India's unwanted girls

India’s 2011 census shows a worrying trend in the number of girls under the age of 6. There are now 914 girls under the age of 6 to every 1,000 boys. This is worse than the figure ten years ago when the ratio was 927 to 1,000. The picture is varied across the country but the siutation in the north generally worse than in the south. Haryana is at the bottom with a ratio of 830 to 1,0000 followed by Punjab with 846 to 1000.
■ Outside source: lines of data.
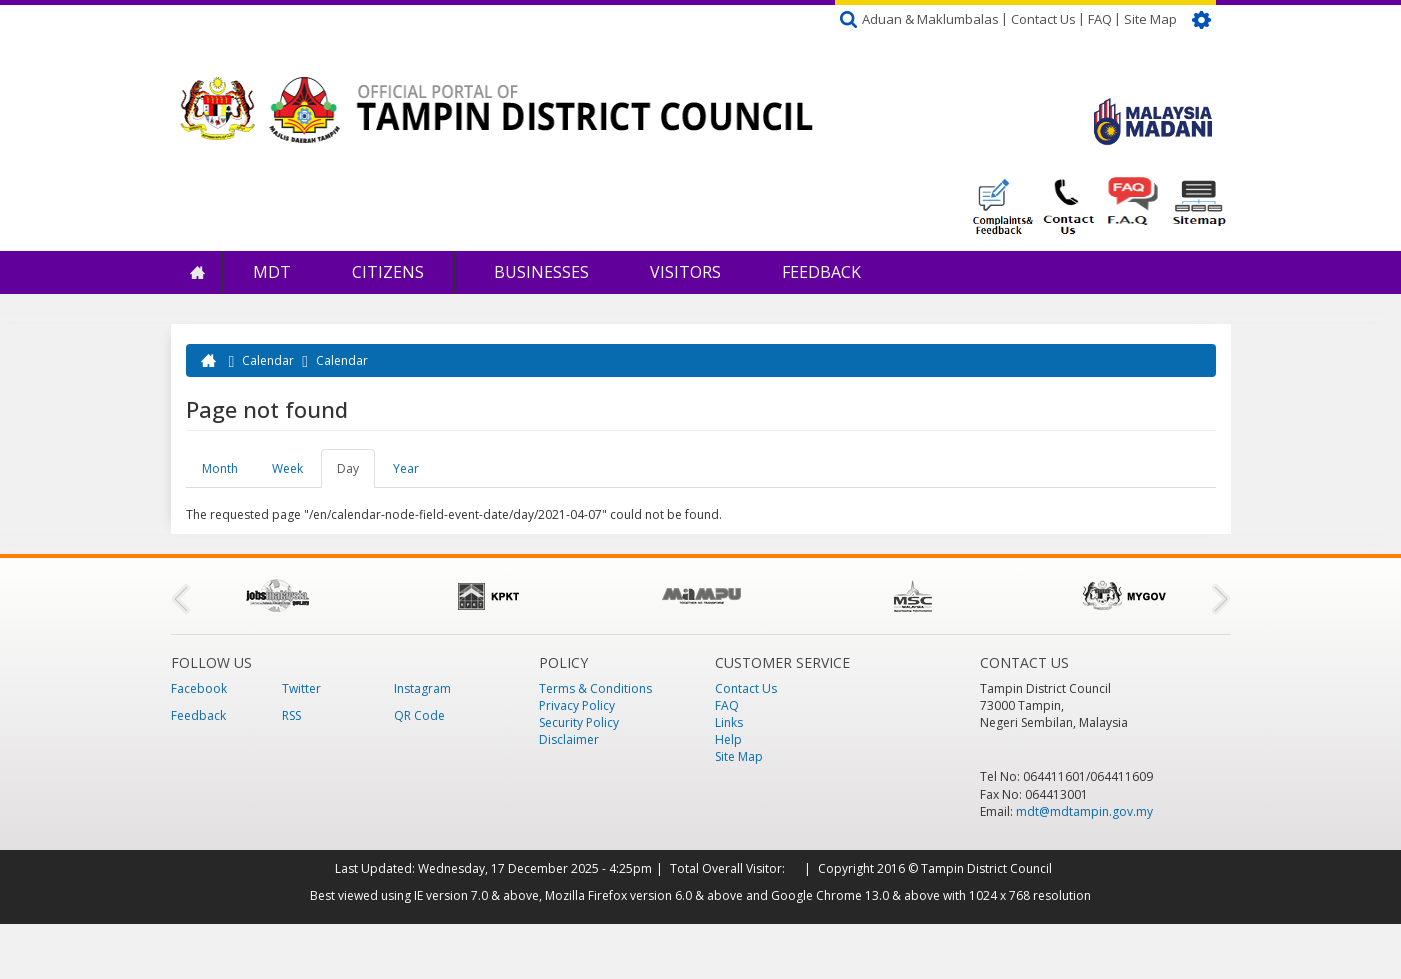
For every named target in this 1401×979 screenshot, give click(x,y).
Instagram (422, 688)
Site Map (1150, 19)
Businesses (539, 272)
There are many reasons to explain this trend including female infanticide, abuse and neglect of girl children, but the main reason is sex selective abortions. A study in the British medical journal, The Lancet, estimates that up to 12.1 million girls were aborted in India over the last three decades. This happened despite a 1996 law banning the use of ultrasound screening or other testing for the sex of the unborn child.

Researchers found that wealthier or more educated women were more likely to abort girls because they could afford to pay for sex tests and abortions. They also found that families who already had one girl were more likely to abort a second child if they knew the unborn child was female. Ranjana Kumari, director of the Centre for Social Research, said the findings were “worrisome and threatening” because “we always believed when people are rich and educated they will be more socially aware but that is not the case.”

Cultural prejudice

The problem is not confined to Indians in India. Journalist and author Lady Kishwar Desai last year pointed to statistics from the University of Oxford that showed almost 100 baby girls were “disappearing” from British Indian families every year.
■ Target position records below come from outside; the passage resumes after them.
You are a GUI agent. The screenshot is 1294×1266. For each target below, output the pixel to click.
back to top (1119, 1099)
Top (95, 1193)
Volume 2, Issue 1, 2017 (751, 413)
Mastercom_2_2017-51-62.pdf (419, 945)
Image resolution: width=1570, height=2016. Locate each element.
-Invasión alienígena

The statistics clearly point to a significant cultural preference among Indians for baby boys. Why is this the case? The main reason is dowry. Although outlawed by the Indian government in 1961 the practice remains rampant, affecting all religious communities, rich and poor alike. There are other reasons for having boys too: they are bread winners; they are expected to look after their parents in old age; they often inherit their parents’ property; they carry forward their parents’ family name; and in the case of Hindus, they are allowed to light their parents’ funeral pyres.

Lady Desai, who was born in Amabala in Northern India, said: “Jewellery, cash, cars, even houses – the value of the dowry an Indian girl’s family must pay to the family of her future husband can run to tens of thousands of pounds.”

“Marrying off one daughter can be expensive, but two, three… that can be ruinous”, she said.

She said that estimates varied as to how many Indian women are now ‘missing’ but “Female foeticide, gendercide – call it what you will – it’s a terrible and chilling statistic”. It is certainly is.

Worsening trend

Unless the deep cultural prejudice against having baby girls is dealt with I do not think the situation is likely to improve. We will inevitably see more and more female foetuses being aborted each year in India. Not only is this the wilful execution of unborn children but it is an affront to the value of a girl’s life. I have to agree with the Indian Prime Minister Manmohan Singh who called this a “national shame”. Government laws by themselves will not solve the problem as they have thus far proved ineffective in dealing with the issue. What really needs to happen is social transformation, but the question is: is that really possible?